9 Case study: analyzing usenet text
In our final chapter, we’ll use what we’ve learned in this book to perform a start-to-finish analysis of a set of 20,000 messages sent to 20 Usenet bulletin boards in 1993. The Usenet bulletin boards in this dataset include newsgroups for topics like politics, religion, cars, sports, and cryptography, and offer a rich set of text written by many users. This data set is publicly available at http://qwone.com/~jason/20Newsgroups/ (the 20news-bydate.tar.gz
file) and has become popular for exercises in text analysis and machine learning.
9.1 Pre-processing
We’ll start by reading in all the messages from the 20news-bydate
folder, which are organized in sub-folders with one file for each message. We can read in files like these with a combination of read_lines()
, map()
and unnest()
.
Note that this step may take several minutes to read all the documents.
library(dplyr)
library(tidyr)
library(purrr)
library(readr)
training_folder <- "data/20news-bydate/20news-bydate-train/"

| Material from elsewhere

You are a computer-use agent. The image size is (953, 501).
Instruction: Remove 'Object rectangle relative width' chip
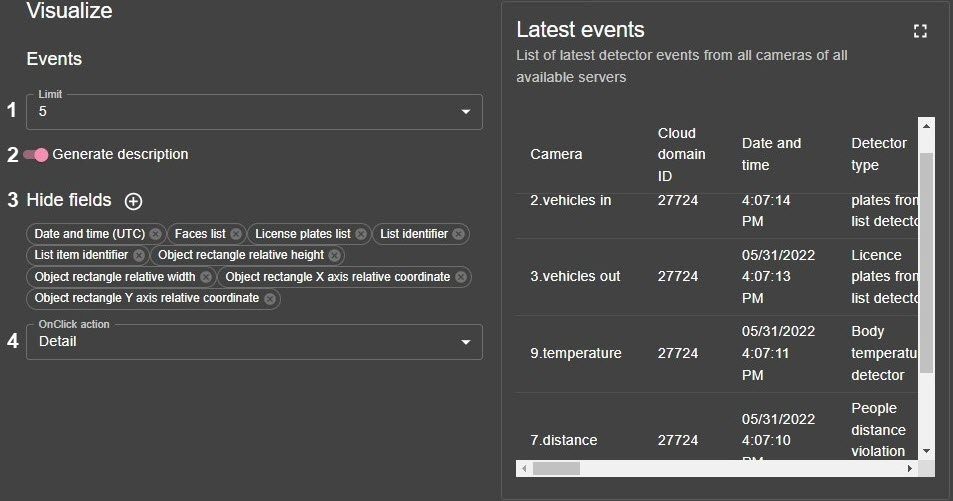(205, 277)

# Define a function to read all files from a folder into a data frame
read_folder <- function(infolder) {
data_frame(file = dir(infolder, full.names = TRUE)) %>%
mutate(text = map(file, read_lines)) %>%
transmute(id = basename(file), text) %>%
unnest(text)
}
# Use unnest() and map() to apply read_folder to each subfolder
raw_text <- data_frame(folder = dir(training_folder, full.names = TRUE)) %>%
unnest(map(folder, read_folder)) %>%
transmute(newsgroup = basename(folder), id, text)
raw_text
## # A tibble: 511,655 × 3
## newsgroup id text
## <chr> <chr> <chr>
## 1 alt.atheism 49960 From: mathew <mathew@mantis.co.uk>
## 2 alt.atheism 49960 Subject: Alt.Atheism FAQ: Atheist Resources
## 3 alt.atheism 49960 Summary: Books, addresses, music -- anything related to atheism
## 4 alt.atheism 49960 Keywords: FAQ, atheism, books, music, fiction, addresses, contacts
## 5 alt.atheism 49960 Expires: Thu, 29 Apr 1993 11:57:19 GMT
## 6 alt.atheism 49960 Distribution: world
## 7 alt.atheism 49960 Organization: Mantis Consultants, Cambridge. UK.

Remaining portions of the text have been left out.